## Set of tasks:
a: Answer these questions from the profile of Ali Abbas Zafar:
(i) Which college did Zafar graduate from?
(ii) On what date did he marry Alicia Zafar?
(iii) Which film marked his directorial and screenwriting debut?
b: Edit the listing lines starting at the line that contains "Screen dimensions: 1412x840" and ending at the line that contains "[1177, 454]", changing "To accomplish" to "To complete" and leaving everything else unchanged. Return only those lines.

## Extract to read:
----
Indian filmmaker (born 1982)

Ali Abbas Zafar is an Indian film director, producer and screenwriter. He is known for directing Sultan (2016) and Tiger Zinda Hai (2017).

== Personal life ==
Zafar is a graduate of Kirori Mal College, New Delhi. He married Alicia Zafar, an Iranian based in France, on 4 January 2021.

==Career==
Zafar entered the film industry as an assistant director, with multiple projects for the production company Yash Raj Films (YRF). He then made his own directorial and screen-writing debut with the romantic comedy Mere Brother Ki Dulhan (2011). The film revolved around a young man (Imran Khan) who finds a bride (Katrina Kaif) for his elder brother (Ali Zafar), but then finds that he himself has fallen in love with her.
----
Recorded data:
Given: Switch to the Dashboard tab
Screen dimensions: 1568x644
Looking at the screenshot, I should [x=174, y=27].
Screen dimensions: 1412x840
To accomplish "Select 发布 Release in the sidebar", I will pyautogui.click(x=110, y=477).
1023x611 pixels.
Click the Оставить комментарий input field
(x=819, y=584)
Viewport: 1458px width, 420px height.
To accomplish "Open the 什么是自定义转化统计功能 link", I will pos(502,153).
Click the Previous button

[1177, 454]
----
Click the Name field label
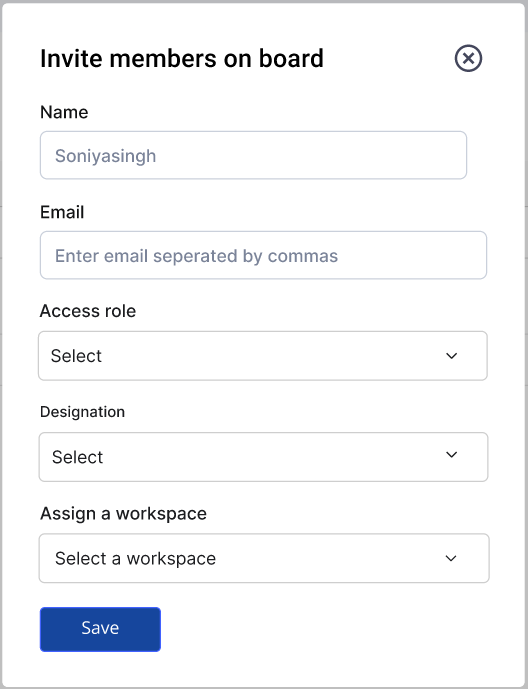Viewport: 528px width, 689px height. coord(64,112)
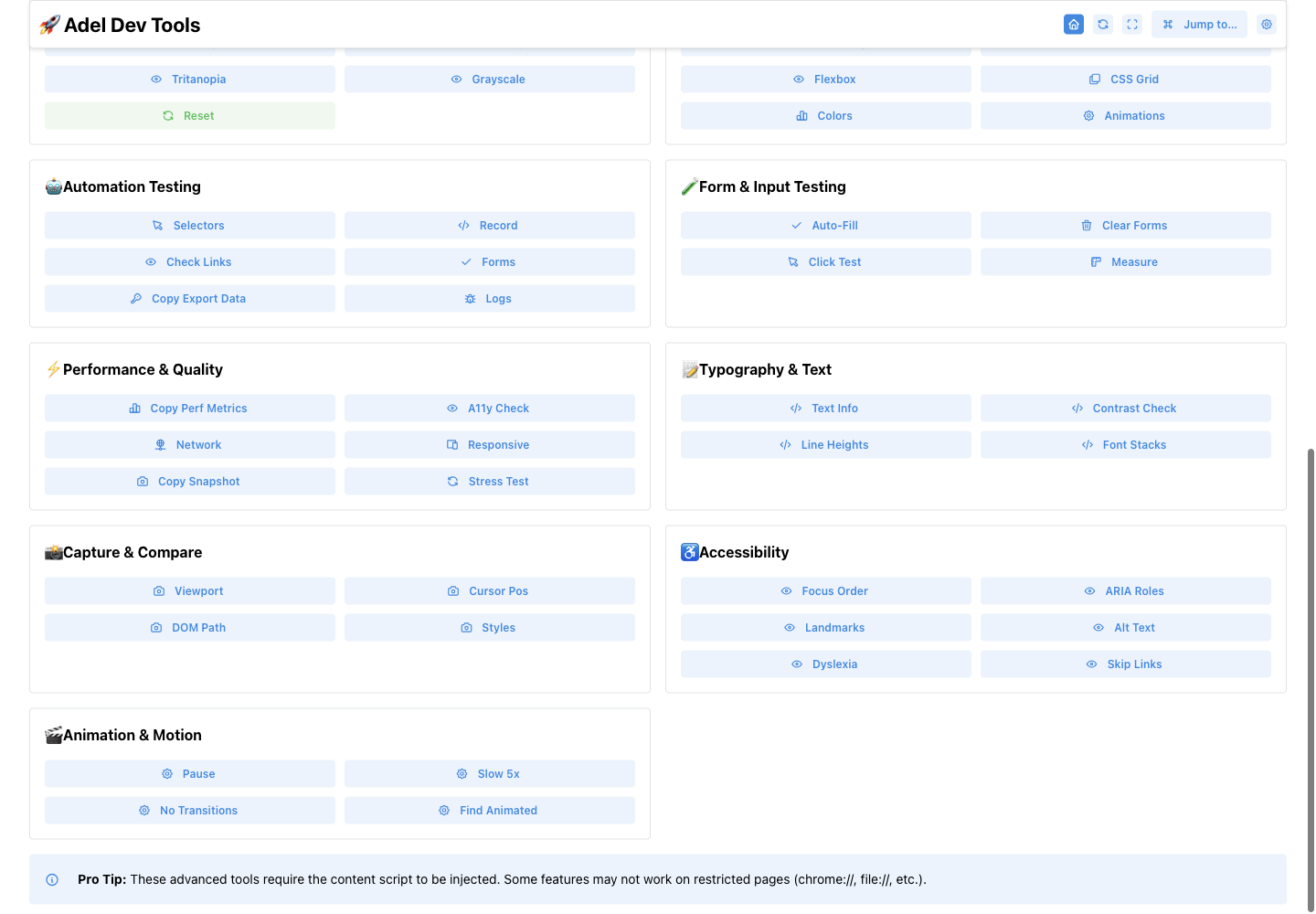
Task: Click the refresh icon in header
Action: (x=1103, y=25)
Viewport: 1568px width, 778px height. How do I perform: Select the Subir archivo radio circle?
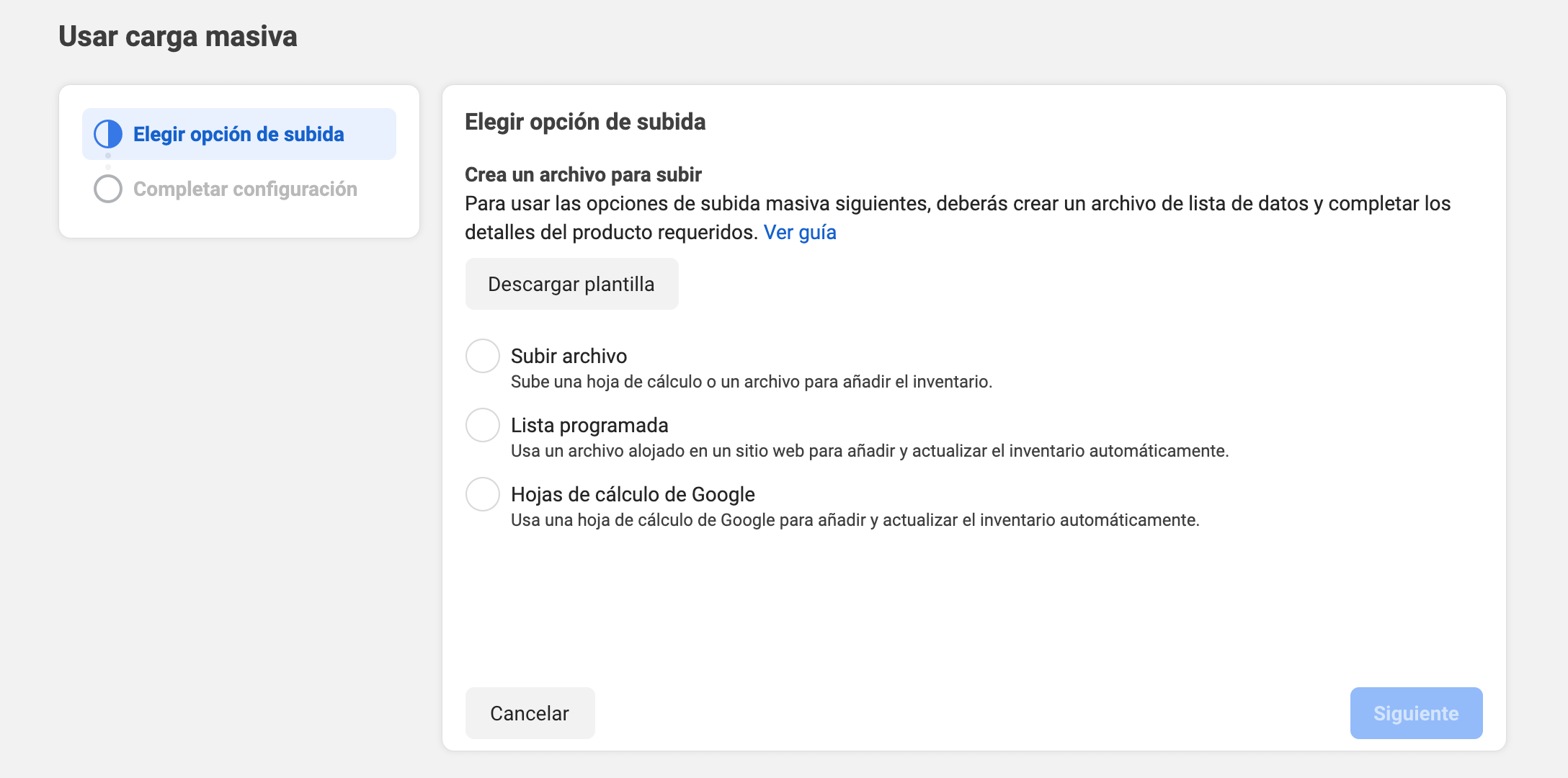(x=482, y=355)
----
## Responses to the exercise:
a:
(i) Kirori Mal College, New Delhi
(ii) 4 January 2021
(iii) Mere Brother Ki Dulhan (2011)

b:
Screen dimensions: 1412x840
To complete "Select 发布 Release in the sidebar", I will pyautogui.click(x=110, y=477).
1023x611 pixels.
Click the Оставить комментарий input field
(x=819, y=584)
Viewport: 1458px width, 420px height.
To complete "Open the 什么是自定义转化统计功能 link", I will pos(502,153).
Click the Previous button

[1177, 454]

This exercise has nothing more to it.